"Suspendenda omnia naso," I nodded; "tarde sed tute. When I think aloud in Latin it means that I am deeply troubled. Suum quemque scelus agitat. Do you get me, Professor? I'm sorry I attempted to be sportive with this terrible woman. The curse of my scientific career has been periodical excesses of frivolity. See where this frolicsome impulse has landed me!—super abyssum ambulans. Trahit sua quemque voluptas; transeat in exemplum! She means to let us go to our destruction on this mammoth frappé affair."
But Dr. Fooss was optimistic:
"I tink she iss alretty herselluf by dot Baffin Land ge-gone," he said. "I tink she has der bait ge-swallowed. Ve vait; ve see; und so iss it ve know."
"But why hasn't she stopped our preparations?" I demanded. "If she wants all the glory herself why does she permit us to incur this expense in getting ready?"

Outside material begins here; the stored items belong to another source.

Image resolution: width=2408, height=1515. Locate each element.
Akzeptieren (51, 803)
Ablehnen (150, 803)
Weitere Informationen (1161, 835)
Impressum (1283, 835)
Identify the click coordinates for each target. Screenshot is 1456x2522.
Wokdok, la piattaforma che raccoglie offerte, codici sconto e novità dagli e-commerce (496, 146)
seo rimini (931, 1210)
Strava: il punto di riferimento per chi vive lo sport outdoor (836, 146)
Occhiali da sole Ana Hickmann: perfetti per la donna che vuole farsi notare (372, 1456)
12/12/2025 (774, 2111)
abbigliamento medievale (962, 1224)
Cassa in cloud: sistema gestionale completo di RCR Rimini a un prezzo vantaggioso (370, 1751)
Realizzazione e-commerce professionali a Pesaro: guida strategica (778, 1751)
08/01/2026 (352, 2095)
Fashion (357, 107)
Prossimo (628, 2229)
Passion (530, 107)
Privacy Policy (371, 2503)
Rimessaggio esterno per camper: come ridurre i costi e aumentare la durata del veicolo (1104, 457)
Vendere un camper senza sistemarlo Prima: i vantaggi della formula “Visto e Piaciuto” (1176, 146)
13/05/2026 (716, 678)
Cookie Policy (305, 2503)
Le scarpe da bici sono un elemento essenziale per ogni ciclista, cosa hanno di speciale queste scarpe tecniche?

"No mans can to know der vorkings of der mental brocess by a Frauenzimmer," said Dr. Fooss, wagging his head.
The suspense became nerve-racking; we were obliged to pack our camping kits; and it began to look as though we would have either to sail the next morning or to resign from the Bronx Park Zoölogical Society, because all the evening papers had the story in big type—the details and objects of the expedition, the discovery of the herd of mammoths in cold storage, the prompt organization of an expedition to secure this unparalleled deposit of prehistoric mammalia—everything was there staring at us in violent print, excepting only the name of the discoverer and the names of those composing the field expedition.
"She means to betray us after we have sailed," said Lezard, greatly depressed. "We might just as well resign now before this hoax explodes and bespatters us. We can take our chances in vaudeville or as lecturing professors with the movies."
I thought so, too, in point of fact we all had gathered in my study to write out our resignations, when there came a knock at the door and Dr. Daisy Delmour walked in.
Oddly enough I had not before met Dr. Delmour personally; only formal written communications had hitherto passed between us. My idea of her had doubtless been inspired by the physical and intellectual aberrations of her chief; I naturally supposed her to be either impossible and corporeally redundant, or intellectually and otherwise as weazened as last year's Li-che nut.
I was criminally mistaken. And why Lezard, who knew her, had never set me right I could not then understand. I comprehended later.